Lesson Plan

ResourcesSubject NotesPhysicsNotes
Lesson Plan
Grade: Date: 17/01/2026
Subject: Physics
Lesson Topic: use a = –ω2x and recall and use, as a solution to this equation, x = x0 sin ωt
Learning Objective/s:
  • Describe the relationship a = –ω²x and its derivation from Newton’s second law.
  • Explain how the sinusoidal solution x = x₀ sin ωt (with φ = 0) represents simple harmonic motion.
  • Apply the equations to calculate angular frequency, displacement, and other SHM quantities for mass‑spring systems.
  • Analyse common misconceptions about the sign of acceleration and the role of the phase constant.
  • Solve a basic SHM problem using the derived formulas.
Materials Needed:
  • Projector and screen
  • Whiteboard and markers
  • Scientific calculators
  • Worksheets with SHM problems
  • Spring‑mass apparatus (spring, masses, stand)
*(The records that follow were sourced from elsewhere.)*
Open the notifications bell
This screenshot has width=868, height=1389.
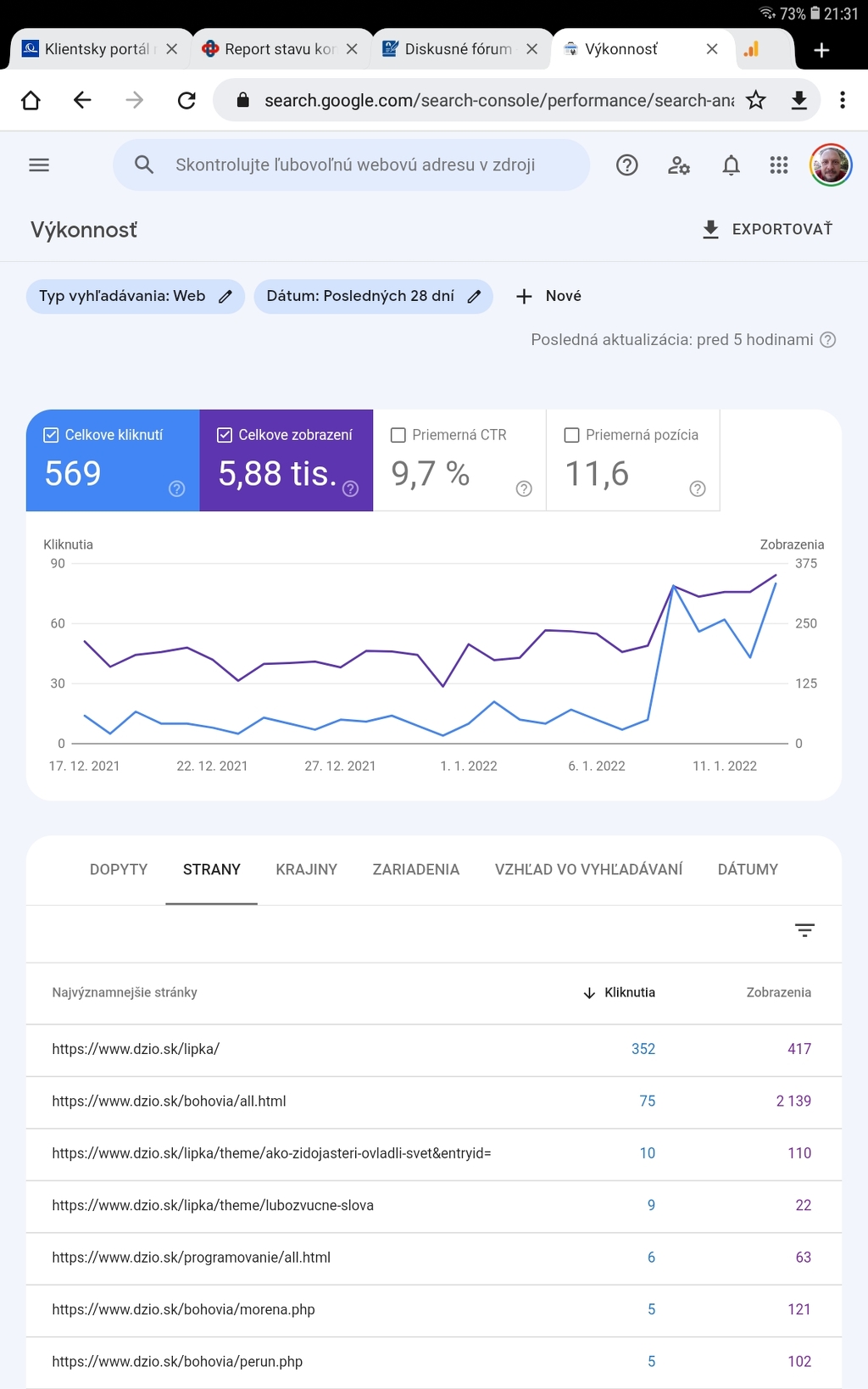click(x=731, y=165)
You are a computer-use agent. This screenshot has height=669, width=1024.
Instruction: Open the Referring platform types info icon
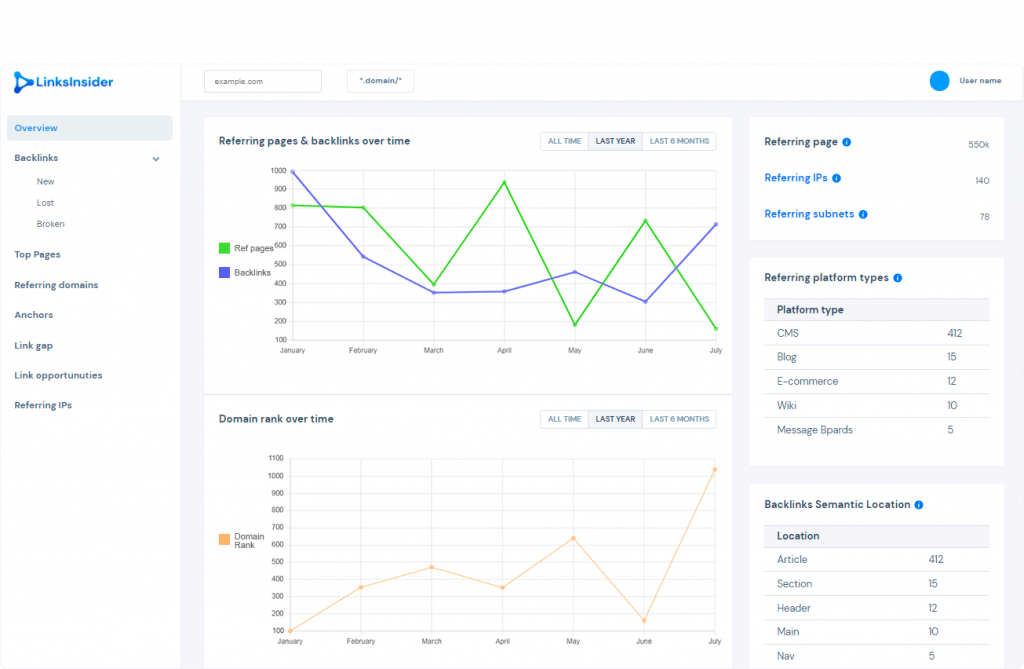pos(897,278)
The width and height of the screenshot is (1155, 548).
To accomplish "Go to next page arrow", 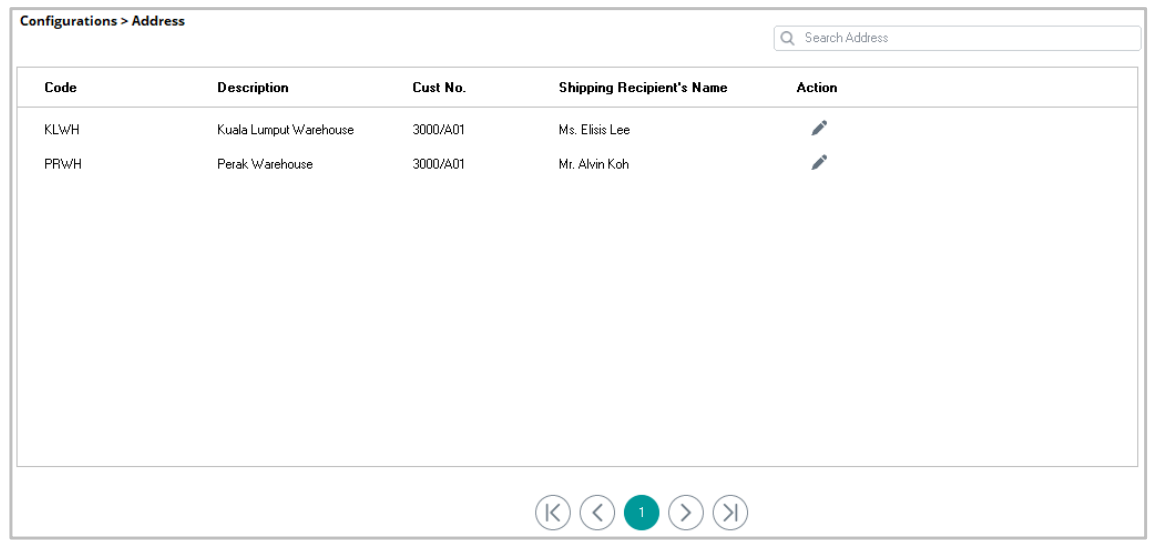I will click(686, 512).
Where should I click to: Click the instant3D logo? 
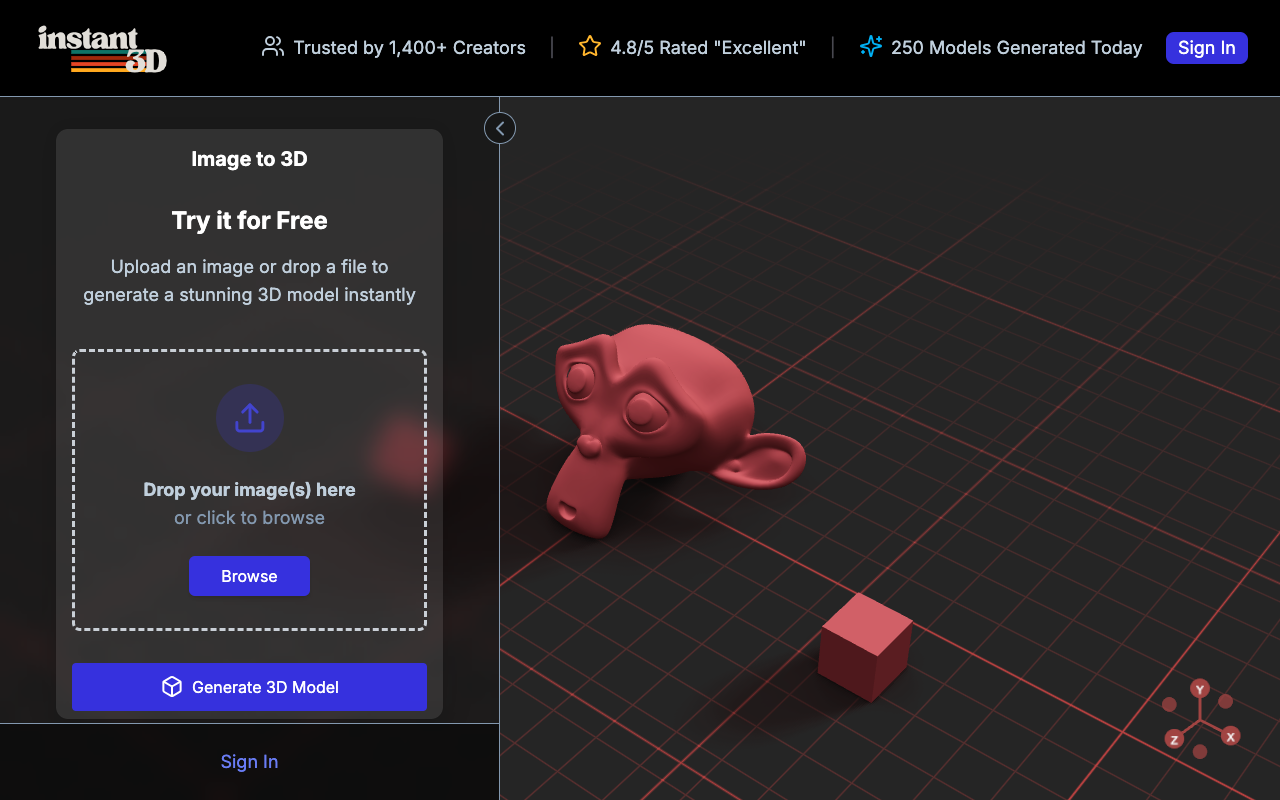pyautogui.click(x=102, y=48)
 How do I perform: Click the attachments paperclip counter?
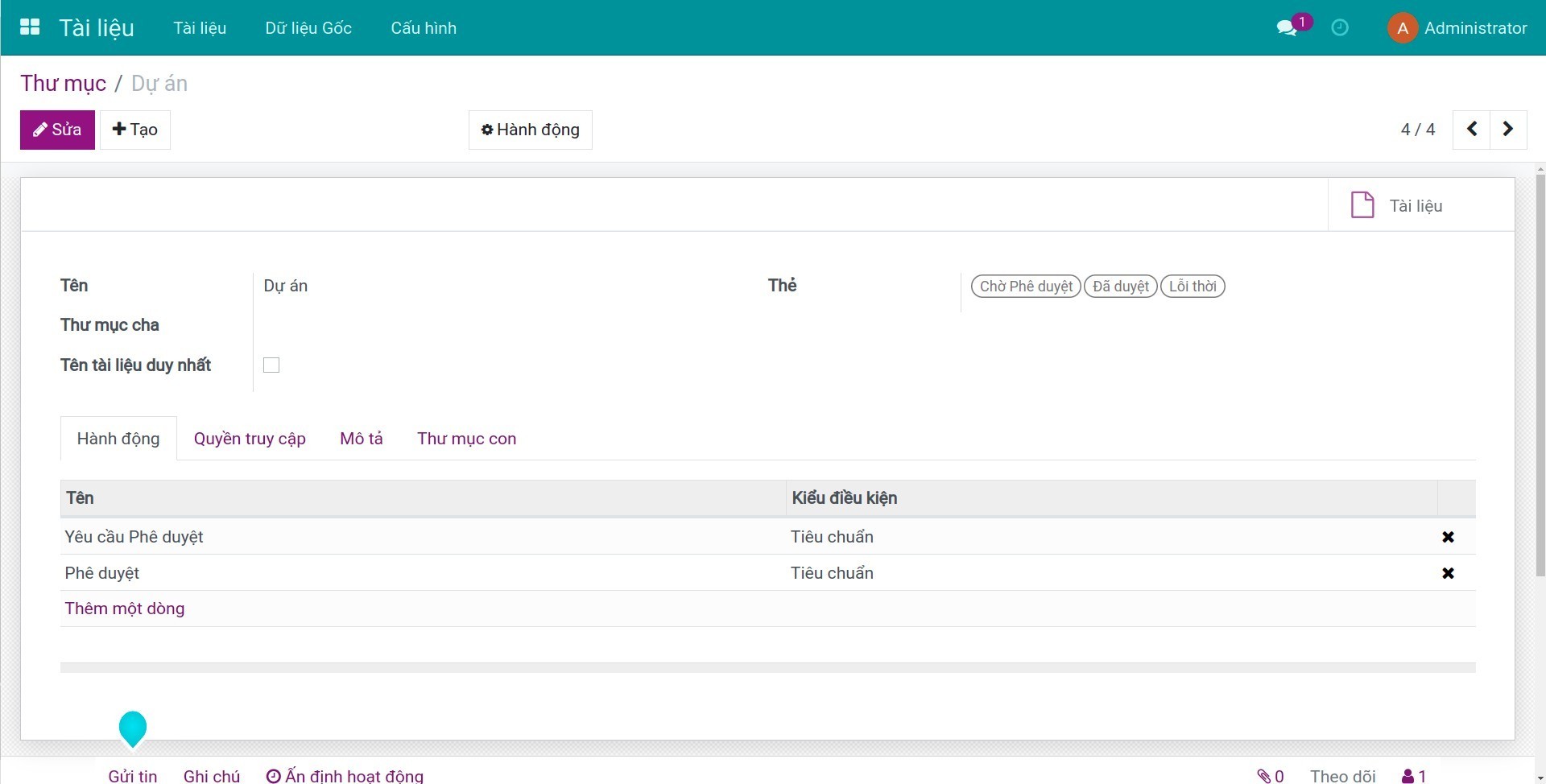point(1271,775)
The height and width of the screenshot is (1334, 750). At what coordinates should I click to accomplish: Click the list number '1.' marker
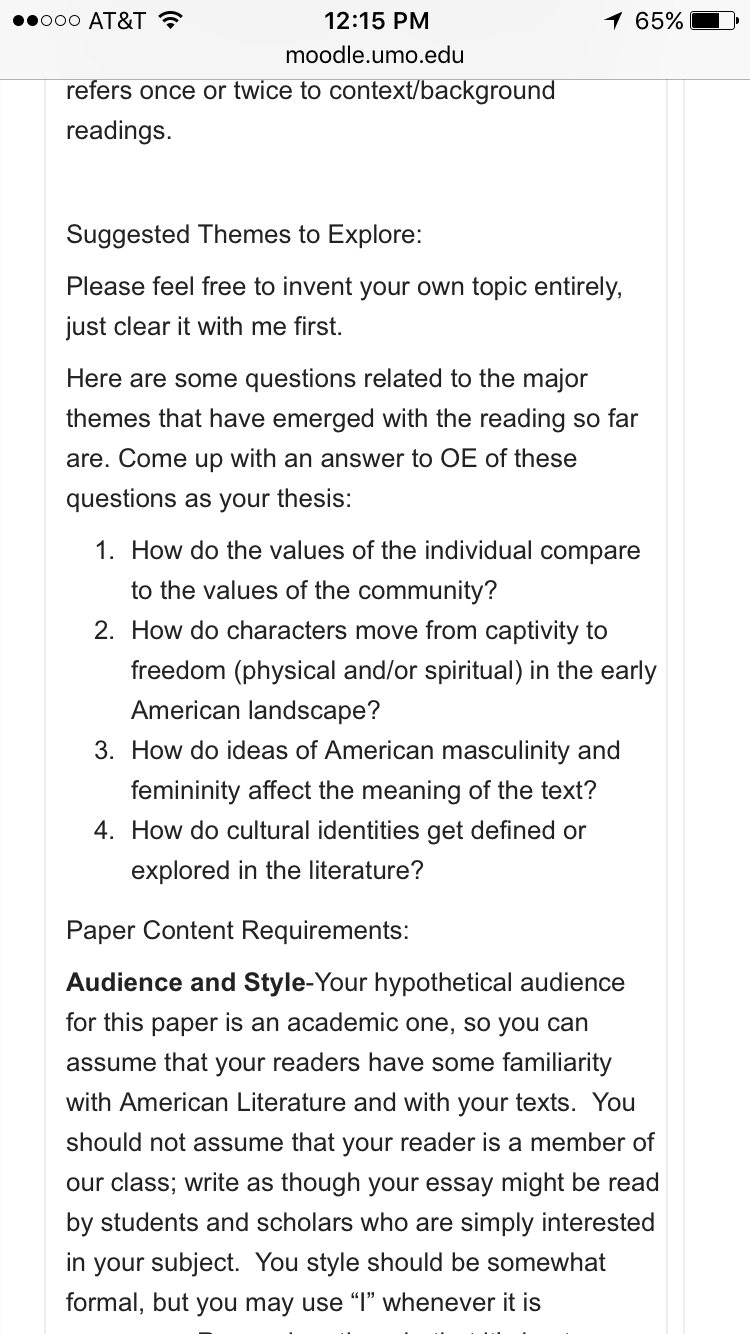[x=105, y=550]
  • Graphing software (e.g., LoggerPro) for simulations
  • Handout of key equations and diagrams
 Introduction:
Begin with a quick demonstration of a spring‑mass system oscillating on the table to capture interest. Ask students what forces are acting and link this to their prior knowledge of Hooke’s law. State that by the end of the lesson they will be able to derive and use a = –ω²x and the solution x = x₀ sin ωt to solve SHM problems.
Lesson Structure:
  1. Do‑now (5'): Short quiz on Hooke’s law and basic trigonometry; teacher reviews answers.
  2. Mini‑lecture (10'): Derive a = –ω²x from F = –kx and Newton’s second law; introduce x = x₀ sin ωt (φ = 0) and discuss sign conventions.
  3. Guided practice (12'): Work through the example problem (0.5 kg mass, k = 200 N m⁻¹) step‑by‑step, projecting calculations while students follow in their worksheets.
  4. Interactive simulation (8'): Use graphing software to vary k, m, and x₀, observing changes in ω and the displacement curve.
  5. Concept check (5'): Exit ticket – write the expression for ω in terms of k and m and explain why acceleration opposes displacement.
  6. Summary & homework briefing (5'): Recap key formulas, assign additional SHM problems for practice.
Conclusion:
Summarise the link between the restoring force, the differential equation a = –ω²x, and its sinusoidal solution. Collect the exit tickets to gauge understanding, and remind students to complete the worksheet for homework, focusing on identifying ω and predicting displacement for new mass‑spring scenarios.